Oireachtas committees: A joint Oireachtas committee has unanimously endorsed calls for the retention of the artists' exemption scheme and, also unanimously, supported the Arts Council in seeking funding of €79.3 million for 2006.
This represents an increase of just over €17 million on the 2005 figure.
It followed a presentation to the Joint Oireachtas Committee on Arts, Sport, Tourism, Community, Rural and Gaeltacht Affairs by the Arts Council chair, Olive Braiden, its director Mary Cloake, and council members Patrick Sutton and Theo Dorgan.
Ms Braiden said that in seeking just €79.3 million for 2007 they would "disappoint and distress many" but it was part of a strategy to move to an adequate level of funding by 2008. She said the Arts Council was working on a new strategy for the arts which, following "the most extensive period of consultation ever engaged in by the council" would chart "an exciting path for the arts in Ireland for the next 10 years." It was hoped to publish this strategy by early December, she said.

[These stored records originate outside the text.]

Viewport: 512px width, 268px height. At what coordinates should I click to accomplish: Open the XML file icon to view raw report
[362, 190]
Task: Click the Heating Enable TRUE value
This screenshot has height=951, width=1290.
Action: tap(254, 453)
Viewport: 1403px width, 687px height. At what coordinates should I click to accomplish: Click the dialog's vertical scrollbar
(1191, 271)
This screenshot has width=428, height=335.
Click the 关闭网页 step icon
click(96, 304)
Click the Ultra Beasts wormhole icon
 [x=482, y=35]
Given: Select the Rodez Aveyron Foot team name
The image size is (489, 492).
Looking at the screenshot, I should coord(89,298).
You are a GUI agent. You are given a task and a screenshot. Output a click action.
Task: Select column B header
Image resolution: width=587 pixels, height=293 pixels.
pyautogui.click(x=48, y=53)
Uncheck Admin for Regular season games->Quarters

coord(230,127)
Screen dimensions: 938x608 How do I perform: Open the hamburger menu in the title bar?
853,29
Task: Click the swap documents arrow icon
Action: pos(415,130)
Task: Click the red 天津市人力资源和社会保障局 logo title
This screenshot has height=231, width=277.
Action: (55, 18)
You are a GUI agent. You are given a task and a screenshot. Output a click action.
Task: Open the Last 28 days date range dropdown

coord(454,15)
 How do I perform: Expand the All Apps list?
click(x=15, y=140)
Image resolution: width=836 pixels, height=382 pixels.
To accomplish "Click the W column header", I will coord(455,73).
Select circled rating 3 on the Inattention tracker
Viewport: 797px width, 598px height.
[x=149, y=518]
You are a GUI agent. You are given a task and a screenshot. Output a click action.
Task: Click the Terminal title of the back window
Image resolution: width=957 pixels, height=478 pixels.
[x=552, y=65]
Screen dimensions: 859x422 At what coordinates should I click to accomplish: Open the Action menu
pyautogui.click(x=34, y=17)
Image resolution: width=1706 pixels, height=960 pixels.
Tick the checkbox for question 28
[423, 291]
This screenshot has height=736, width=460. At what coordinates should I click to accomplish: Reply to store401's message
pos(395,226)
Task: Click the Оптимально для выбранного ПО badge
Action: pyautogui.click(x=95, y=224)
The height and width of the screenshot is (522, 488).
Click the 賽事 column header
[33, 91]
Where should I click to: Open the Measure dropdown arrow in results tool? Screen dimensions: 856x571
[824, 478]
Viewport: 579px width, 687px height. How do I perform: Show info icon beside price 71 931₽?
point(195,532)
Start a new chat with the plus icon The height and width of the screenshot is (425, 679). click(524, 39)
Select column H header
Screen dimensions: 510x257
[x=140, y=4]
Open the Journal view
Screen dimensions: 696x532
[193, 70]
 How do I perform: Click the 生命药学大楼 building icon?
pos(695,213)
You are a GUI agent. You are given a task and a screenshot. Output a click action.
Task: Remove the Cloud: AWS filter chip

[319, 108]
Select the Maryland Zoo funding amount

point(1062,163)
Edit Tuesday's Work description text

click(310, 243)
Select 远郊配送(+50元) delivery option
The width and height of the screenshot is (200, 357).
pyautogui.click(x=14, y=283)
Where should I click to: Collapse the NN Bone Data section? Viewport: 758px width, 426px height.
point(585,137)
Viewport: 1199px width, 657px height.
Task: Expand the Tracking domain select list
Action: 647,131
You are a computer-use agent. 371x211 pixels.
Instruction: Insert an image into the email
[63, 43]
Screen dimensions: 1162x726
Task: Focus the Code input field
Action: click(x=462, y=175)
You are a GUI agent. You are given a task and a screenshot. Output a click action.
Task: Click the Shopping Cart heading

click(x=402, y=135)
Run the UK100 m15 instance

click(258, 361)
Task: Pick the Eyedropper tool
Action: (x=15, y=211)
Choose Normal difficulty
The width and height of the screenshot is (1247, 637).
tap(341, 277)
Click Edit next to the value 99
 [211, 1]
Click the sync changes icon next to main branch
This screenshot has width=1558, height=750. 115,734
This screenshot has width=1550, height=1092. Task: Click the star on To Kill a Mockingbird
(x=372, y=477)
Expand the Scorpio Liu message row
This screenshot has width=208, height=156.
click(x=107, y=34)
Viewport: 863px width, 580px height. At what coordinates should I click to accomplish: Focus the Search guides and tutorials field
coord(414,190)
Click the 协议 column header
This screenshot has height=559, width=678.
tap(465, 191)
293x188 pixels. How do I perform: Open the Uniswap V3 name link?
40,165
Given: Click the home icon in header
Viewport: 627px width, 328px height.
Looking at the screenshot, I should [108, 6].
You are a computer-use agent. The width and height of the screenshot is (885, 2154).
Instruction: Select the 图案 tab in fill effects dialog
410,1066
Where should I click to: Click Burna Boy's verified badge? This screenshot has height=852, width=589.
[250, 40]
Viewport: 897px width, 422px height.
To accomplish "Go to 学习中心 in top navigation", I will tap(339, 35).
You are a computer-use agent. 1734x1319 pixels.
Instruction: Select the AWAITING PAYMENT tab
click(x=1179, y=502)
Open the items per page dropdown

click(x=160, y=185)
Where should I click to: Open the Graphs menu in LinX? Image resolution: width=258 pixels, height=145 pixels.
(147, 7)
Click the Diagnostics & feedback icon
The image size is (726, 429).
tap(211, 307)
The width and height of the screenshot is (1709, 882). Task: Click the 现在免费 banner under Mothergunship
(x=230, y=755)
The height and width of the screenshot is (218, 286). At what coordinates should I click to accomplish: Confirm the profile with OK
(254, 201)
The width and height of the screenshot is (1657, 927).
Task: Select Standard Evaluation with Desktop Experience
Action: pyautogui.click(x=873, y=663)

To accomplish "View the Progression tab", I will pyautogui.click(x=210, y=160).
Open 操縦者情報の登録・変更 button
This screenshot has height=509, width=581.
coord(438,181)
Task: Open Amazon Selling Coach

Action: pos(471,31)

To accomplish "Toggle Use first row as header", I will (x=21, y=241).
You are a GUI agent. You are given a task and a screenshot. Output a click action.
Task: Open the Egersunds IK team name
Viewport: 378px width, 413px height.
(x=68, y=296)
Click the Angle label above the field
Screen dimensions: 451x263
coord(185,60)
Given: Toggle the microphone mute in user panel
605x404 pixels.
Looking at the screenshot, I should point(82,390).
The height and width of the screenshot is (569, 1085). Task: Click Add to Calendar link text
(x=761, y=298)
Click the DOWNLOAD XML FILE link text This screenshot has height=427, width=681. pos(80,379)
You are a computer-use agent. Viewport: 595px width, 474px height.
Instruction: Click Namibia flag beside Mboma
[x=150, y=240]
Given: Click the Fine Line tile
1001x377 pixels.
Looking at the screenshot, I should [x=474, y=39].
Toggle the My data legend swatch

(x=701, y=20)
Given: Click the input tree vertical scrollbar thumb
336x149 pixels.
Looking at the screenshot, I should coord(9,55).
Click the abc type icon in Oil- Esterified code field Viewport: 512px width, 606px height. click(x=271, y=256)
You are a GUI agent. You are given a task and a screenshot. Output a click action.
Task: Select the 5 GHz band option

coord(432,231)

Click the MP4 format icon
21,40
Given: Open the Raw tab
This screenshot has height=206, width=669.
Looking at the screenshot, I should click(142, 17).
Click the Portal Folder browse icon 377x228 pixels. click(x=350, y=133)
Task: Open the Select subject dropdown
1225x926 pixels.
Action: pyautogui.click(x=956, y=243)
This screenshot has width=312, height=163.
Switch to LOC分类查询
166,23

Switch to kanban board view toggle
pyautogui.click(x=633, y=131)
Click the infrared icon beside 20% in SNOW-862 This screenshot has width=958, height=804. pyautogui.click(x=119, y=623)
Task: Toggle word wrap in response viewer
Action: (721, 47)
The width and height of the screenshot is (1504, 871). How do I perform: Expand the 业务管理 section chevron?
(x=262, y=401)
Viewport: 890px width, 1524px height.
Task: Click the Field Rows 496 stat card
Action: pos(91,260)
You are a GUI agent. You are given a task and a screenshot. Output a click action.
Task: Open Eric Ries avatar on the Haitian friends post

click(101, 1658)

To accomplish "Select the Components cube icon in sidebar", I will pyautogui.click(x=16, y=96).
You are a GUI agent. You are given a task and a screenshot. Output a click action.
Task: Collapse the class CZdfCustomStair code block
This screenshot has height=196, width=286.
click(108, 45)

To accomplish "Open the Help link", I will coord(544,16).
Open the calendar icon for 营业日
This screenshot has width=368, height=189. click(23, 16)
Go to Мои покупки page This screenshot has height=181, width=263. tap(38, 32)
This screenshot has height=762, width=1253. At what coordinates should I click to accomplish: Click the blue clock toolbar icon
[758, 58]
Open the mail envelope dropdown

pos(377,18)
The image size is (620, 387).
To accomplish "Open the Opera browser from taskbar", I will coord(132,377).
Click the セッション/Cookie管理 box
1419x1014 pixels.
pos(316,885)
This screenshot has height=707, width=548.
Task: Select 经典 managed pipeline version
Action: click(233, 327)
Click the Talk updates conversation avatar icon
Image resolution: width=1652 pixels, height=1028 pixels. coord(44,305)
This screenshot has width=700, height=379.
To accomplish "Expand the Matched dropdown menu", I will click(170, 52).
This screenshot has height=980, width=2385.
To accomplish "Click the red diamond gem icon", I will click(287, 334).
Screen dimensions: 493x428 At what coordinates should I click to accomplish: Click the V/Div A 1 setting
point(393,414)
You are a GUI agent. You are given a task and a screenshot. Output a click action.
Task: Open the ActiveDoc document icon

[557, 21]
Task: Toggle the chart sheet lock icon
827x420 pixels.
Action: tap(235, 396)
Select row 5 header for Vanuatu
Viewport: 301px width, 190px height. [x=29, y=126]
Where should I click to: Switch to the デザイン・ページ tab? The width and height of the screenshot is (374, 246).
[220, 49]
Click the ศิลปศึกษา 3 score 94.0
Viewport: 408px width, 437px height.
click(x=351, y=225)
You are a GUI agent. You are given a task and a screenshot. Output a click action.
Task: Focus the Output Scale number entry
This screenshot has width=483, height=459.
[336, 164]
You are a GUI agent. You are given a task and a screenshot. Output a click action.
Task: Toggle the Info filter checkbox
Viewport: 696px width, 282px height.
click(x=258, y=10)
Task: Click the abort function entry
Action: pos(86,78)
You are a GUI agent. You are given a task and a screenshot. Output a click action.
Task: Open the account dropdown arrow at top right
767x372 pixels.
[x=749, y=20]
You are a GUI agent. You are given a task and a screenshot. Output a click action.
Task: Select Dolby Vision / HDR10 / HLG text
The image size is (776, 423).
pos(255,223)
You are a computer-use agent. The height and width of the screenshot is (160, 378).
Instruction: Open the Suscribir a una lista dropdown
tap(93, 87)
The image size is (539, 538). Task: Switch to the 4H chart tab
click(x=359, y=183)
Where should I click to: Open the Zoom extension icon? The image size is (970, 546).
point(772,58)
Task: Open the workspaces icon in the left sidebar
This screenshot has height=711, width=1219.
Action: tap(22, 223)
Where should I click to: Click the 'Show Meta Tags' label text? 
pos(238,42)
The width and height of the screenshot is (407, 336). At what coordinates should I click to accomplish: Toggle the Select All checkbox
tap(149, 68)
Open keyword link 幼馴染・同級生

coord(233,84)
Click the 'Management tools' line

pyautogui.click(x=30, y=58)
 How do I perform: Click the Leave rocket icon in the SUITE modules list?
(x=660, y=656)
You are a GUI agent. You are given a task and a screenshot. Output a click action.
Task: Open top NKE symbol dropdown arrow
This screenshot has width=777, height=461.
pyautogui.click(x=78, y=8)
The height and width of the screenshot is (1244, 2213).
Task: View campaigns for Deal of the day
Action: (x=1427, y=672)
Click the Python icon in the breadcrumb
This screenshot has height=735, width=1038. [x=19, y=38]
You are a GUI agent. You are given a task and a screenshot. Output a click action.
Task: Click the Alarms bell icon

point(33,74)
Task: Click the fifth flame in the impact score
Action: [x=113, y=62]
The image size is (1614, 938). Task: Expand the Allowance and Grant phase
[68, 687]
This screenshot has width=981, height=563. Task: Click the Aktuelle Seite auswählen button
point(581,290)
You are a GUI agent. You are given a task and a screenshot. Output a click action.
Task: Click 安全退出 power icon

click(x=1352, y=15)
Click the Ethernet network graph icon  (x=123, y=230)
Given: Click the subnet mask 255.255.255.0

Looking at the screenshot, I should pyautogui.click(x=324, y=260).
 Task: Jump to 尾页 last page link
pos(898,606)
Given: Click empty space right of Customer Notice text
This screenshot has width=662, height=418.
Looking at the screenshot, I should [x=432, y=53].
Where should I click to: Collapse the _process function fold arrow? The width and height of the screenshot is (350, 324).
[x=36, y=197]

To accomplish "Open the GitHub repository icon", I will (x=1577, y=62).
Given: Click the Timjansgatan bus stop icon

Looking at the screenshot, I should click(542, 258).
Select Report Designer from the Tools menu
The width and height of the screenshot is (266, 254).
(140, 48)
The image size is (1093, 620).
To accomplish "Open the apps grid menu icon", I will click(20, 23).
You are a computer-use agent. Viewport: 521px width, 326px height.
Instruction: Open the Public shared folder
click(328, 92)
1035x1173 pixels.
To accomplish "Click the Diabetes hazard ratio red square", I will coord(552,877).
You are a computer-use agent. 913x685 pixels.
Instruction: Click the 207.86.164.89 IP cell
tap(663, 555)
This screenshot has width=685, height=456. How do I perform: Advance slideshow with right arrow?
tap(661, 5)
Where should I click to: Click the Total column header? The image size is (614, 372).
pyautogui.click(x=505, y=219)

Noting that Ireland's direct funding of the arts was lower than that of any of its European counterparts, she said it was the Arts Council's goal to achieve a funding level of €100 million by 2008.
Calling for the retention of the artists' exemption scheme, Mr Dorgan opposed any capping of tax relief for artists, pointing out that just 2 per cent of artists would, currently, come within the 48 per cent tax bracket and that all such people had to do is leave the country.
This, he said, would simply mean a net loss to the country through the unemployment of people dependent on the work of artists.
Meanwhile, the Joint Oireachtas Committee on Finance and the Public Service was told yesterday by Fr Seán Healy of Cori that artists' tax exemptions should be capped at €20,000 and refundable tax credits for children should be introduced to produce a fairer tax system.
He felt that a small number of individual artists are gaining large tax-free incomes because of the reliefs.
He also suggested the Exchequer would gain at least €2 billion a year if all tax reliefs were standard rated at 20 per cent.
Loopholes in the tax system that allowed high-earners to use tax relief schemes to reduce their liability were "profoundly unfair", Fr Healy said.
"Only where benefits surpass the costs should the reliefs be retained," he said.
"In the future any proposed reliefs should be subject to detailed assessment before they are introduced."